───── GIVEN RECORDS ─────
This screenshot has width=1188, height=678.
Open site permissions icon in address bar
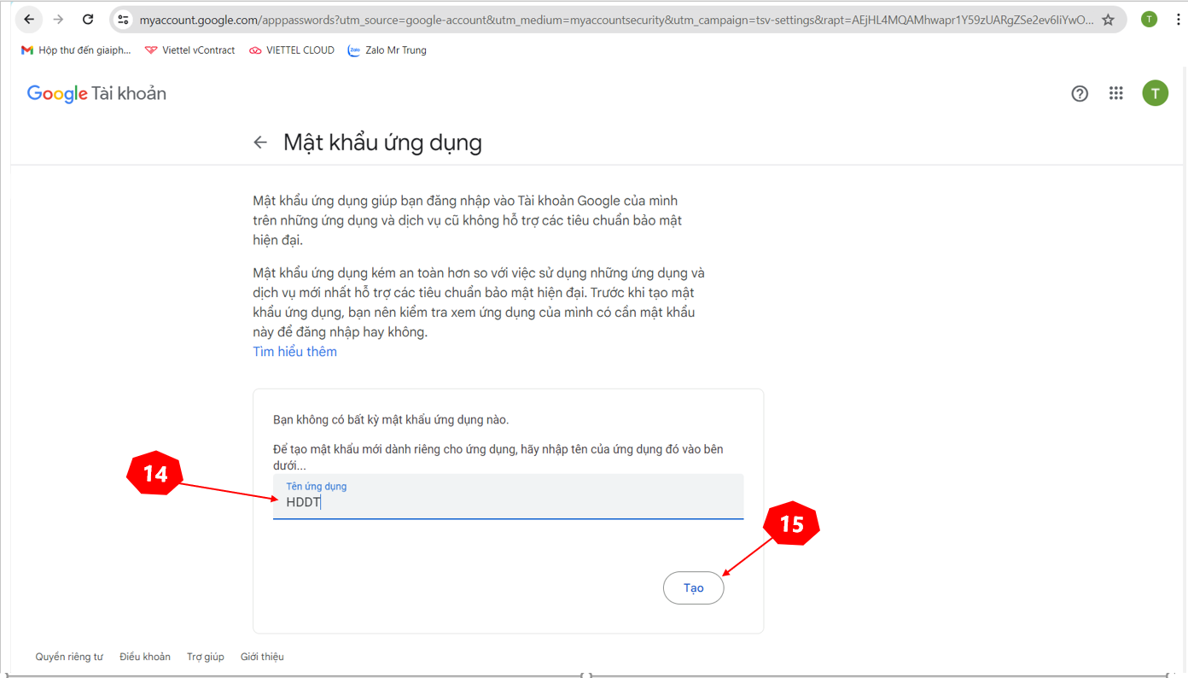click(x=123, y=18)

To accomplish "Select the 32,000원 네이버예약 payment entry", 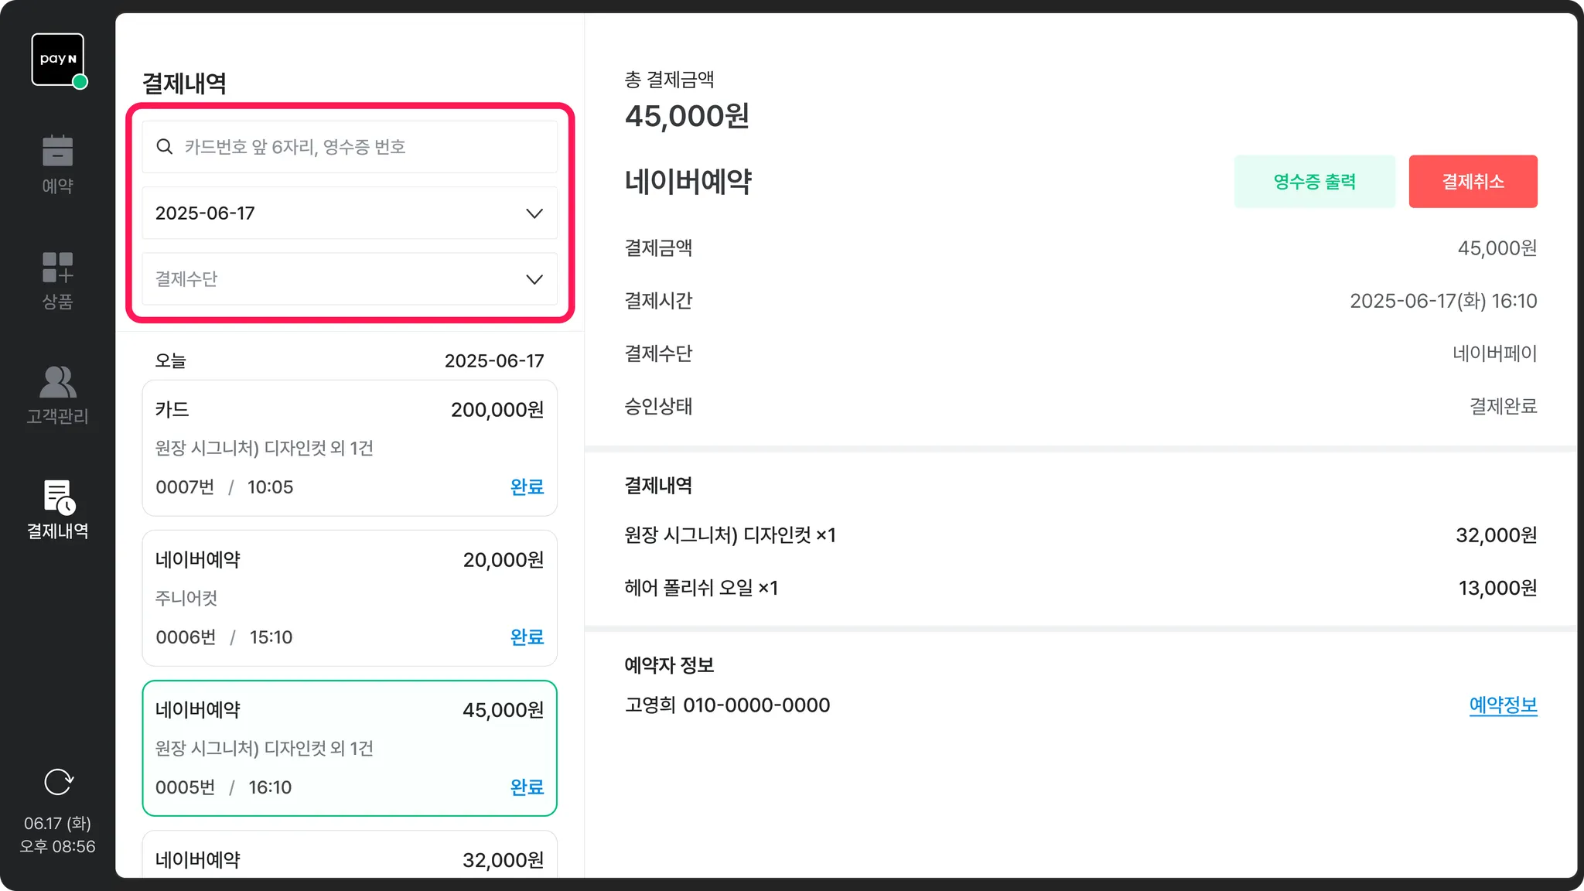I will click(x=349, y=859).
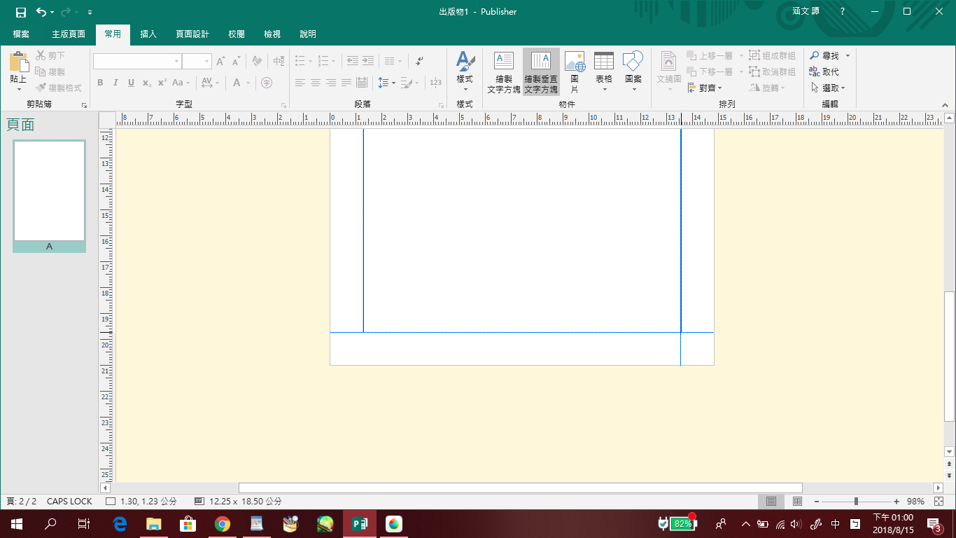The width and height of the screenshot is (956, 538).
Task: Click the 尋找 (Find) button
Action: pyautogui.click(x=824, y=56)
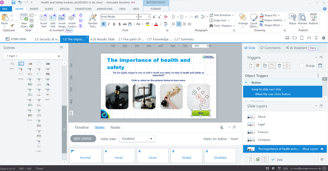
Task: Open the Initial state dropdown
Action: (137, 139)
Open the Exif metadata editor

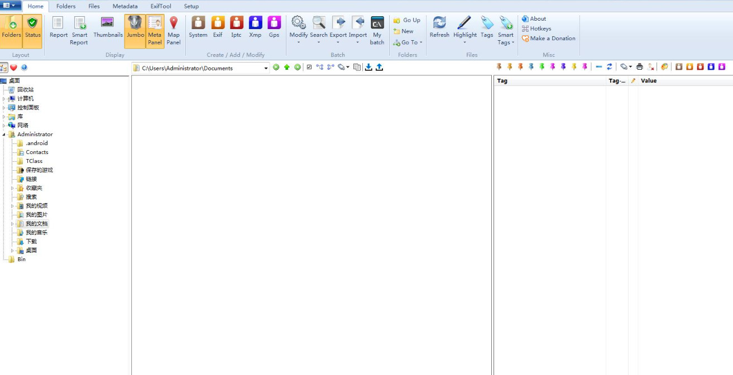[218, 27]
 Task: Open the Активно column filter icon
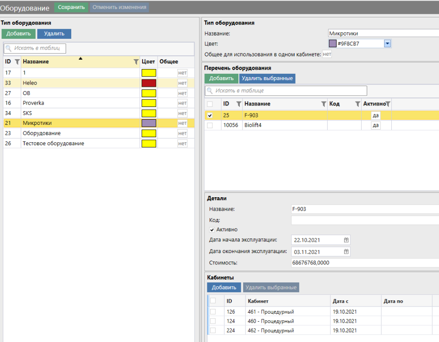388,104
─────
» **WORK ORDER**
Return word for word the line bearing "Open the Exif metadata editor" and every later line of the entries, but none of the pictures.

» **EXPECTED OUTPUT**
Open the Exif metadata editor

[218, 27]
 Task: Open the Активно column filter icon
388,104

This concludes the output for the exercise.